** START OF AVAILABLE DATA **

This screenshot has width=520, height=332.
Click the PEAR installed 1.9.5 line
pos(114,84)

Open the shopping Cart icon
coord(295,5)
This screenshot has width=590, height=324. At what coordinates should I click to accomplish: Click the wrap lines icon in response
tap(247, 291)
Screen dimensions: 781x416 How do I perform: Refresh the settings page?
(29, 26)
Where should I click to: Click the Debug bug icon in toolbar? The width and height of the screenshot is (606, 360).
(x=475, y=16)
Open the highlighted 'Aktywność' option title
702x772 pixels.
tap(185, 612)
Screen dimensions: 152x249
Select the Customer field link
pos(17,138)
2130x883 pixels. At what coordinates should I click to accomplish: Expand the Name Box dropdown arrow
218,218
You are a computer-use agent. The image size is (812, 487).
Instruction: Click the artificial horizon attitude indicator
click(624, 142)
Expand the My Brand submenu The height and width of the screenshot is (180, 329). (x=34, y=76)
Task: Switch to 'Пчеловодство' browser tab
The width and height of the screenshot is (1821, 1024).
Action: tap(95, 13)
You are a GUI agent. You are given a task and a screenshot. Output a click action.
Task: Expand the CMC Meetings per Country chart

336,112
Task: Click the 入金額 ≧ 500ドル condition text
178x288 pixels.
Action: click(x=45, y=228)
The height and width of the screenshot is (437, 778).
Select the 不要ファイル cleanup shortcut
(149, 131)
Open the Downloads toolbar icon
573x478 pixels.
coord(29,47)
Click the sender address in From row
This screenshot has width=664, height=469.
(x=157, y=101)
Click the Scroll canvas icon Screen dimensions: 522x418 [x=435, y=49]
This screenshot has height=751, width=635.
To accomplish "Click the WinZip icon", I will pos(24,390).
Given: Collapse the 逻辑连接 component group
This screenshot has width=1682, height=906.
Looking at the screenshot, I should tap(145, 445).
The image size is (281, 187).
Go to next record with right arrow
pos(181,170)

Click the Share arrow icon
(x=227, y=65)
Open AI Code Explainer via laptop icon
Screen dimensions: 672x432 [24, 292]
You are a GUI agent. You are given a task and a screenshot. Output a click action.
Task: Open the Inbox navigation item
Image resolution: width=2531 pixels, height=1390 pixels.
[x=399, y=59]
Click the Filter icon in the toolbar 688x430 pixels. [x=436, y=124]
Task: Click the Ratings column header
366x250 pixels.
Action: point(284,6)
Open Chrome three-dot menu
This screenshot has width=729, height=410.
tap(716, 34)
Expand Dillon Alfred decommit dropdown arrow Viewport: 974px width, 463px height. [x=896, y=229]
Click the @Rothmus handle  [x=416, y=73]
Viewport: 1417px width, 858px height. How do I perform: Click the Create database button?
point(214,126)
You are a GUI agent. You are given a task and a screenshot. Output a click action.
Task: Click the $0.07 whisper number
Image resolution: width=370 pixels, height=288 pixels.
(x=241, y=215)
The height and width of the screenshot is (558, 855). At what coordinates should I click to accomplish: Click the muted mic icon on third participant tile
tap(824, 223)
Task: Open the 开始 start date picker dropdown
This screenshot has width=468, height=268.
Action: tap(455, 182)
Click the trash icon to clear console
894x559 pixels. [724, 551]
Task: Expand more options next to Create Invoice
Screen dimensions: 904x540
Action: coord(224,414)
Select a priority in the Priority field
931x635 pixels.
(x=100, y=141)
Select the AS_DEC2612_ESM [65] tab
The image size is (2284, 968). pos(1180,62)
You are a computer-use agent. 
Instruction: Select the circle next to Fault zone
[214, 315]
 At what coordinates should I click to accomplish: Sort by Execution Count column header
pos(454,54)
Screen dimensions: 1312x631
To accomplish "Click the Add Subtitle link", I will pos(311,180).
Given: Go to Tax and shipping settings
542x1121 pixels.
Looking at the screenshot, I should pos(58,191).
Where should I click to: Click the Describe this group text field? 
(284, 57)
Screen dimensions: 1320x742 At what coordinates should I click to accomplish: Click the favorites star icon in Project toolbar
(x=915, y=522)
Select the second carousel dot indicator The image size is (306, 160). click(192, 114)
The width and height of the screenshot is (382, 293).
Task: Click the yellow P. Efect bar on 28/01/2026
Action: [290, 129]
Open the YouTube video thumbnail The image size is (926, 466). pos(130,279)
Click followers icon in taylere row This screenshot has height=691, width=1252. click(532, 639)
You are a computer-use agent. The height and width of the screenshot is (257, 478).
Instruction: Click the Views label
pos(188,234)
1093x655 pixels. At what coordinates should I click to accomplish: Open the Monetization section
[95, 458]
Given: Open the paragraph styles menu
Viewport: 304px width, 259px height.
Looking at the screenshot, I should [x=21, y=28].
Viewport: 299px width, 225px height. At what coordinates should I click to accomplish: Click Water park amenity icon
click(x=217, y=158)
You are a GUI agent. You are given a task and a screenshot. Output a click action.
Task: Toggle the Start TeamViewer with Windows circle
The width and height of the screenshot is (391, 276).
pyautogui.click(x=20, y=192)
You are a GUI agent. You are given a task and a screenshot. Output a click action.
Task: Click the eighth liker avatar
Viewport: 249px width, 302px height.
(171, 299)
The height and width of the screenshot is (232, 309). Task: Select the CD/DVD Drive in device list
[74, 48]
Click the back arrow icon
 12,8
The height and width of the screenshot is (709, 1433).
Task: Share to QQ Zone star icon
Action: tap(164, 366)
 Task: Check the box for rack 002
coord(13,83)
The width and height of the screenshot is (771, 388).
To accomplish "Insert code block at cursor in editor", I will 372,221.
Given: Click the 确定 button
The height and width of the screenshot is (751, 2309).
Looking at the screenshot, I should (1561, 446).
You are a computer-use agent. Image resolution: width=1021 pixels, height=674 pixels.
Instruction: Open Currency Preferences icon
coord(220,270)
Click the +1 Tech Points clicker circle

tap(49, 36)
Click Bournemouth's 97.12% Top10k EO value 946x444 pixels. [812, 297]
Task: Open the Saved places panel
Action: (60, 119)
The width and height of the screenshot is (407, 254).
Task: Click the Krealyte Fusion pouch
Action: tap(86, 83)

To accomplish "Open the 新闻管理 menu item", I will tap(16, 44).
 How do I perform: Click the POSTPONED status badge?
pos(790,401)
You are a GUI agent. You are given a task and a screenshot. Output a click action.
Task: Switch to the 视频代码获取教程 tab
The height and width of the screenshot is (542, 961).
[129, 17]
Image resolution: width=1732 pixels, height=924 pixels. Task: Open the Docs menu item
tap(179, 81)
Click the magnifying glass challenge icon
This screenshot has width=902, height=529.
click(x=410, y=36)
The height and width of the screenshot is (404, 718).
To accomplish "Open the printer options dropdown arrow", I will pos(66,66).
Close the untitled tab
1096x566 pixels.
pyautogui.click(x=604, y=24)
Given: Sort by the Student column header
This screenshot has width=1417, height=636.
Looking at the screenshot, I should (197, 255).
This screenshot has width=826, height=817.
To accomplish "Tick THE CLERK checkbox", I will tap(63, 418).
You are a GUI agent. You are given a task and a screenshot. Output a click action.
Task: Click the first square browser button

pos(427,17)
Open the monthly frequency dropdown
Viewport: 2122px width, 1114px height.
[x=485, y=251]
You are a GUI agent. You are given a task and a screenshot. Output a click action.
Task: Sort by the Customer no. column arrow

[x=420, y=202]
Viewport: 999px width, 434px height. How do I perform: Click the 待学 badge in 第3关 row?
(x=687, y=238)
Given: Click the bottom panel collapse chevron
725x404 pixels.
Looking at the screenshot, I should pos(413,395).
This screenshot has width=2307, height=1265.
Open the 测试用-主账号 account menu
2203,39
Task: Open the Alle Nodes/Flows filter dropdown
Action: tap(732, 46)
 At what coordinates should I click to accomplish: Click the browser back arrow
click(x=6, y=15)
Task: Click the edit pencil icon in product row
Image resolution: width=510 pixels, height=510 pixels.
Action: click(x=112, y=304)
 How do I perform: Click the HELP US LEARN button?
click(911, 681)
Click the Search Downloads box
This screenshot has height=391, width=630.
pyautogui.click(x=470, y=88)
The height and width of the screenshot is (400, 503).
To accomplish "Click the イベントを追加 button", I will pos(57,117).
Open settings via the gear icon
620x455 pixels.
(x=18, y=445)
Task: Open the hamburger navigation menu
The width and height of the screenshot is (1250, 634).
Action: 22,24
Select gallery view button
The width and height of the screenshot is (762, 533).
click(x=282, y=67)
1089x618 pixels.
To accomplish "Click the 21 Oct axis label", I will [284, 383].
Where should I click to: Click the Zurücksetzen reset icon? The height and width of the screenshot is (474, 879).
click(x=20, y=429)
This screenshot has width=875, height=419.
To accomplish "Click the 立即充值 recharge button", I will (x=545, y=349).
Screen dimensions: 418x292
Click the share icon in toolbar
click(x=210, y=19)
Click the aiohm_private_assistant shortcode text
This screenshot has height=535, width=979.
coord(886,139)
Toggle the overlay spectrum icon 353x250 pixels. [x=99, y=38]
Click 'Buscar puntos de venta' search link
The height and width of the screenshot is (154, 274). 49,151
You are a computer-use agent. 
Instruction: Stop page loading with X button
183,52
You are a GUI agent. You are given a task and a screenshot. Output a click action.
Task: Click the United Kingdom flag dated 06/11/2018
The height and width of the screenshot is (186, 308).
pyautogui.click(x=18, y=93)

** END OF AVAILABLE DATA **

**TASK INSTRUCTIONS:**
In the data, rewrite the lines from the one containing "The height and width of the screenshot is (400, 503)." through the one containing "coord(886,139)", inclusive, with "share icon" changed to "export icon" and everything else left as it is.

**TASK SOLUTION:**
The height and width of the screenshot is (400, 503).
To accomplish "Click the イベントを追加 button", I will pos(57,117).
Open settings via the gear icon
620x455 pixels.
(x=18, y=445)
Task: Open the hamburger navigation menu
The width and height of the screenshot is (1250, 634).
Action: 22,24
Select gallery view button
The width and height of the screenshot is (762, 533).
click(x=282, y=67)
1089x618 pixels.
To accomplish "Click the 21 Oct axis label", I will [284, 383].
Where should I click to: Click the Zurücksetzen reset icon? The height and width of the screenshot is (474, 879).
click(x=20, y=429)
This screenshot has width=875, height=419.
To accomplish "Click the 立即充值 recharge button", I will (x=545, y=349).
Screen dimensions: 418x292
Click the export icon in toolbar
click(x=210, y=19)
Click the aiohm_private_assistant shortcode text
This screenshot has height=535, width=979.
coord(886,139)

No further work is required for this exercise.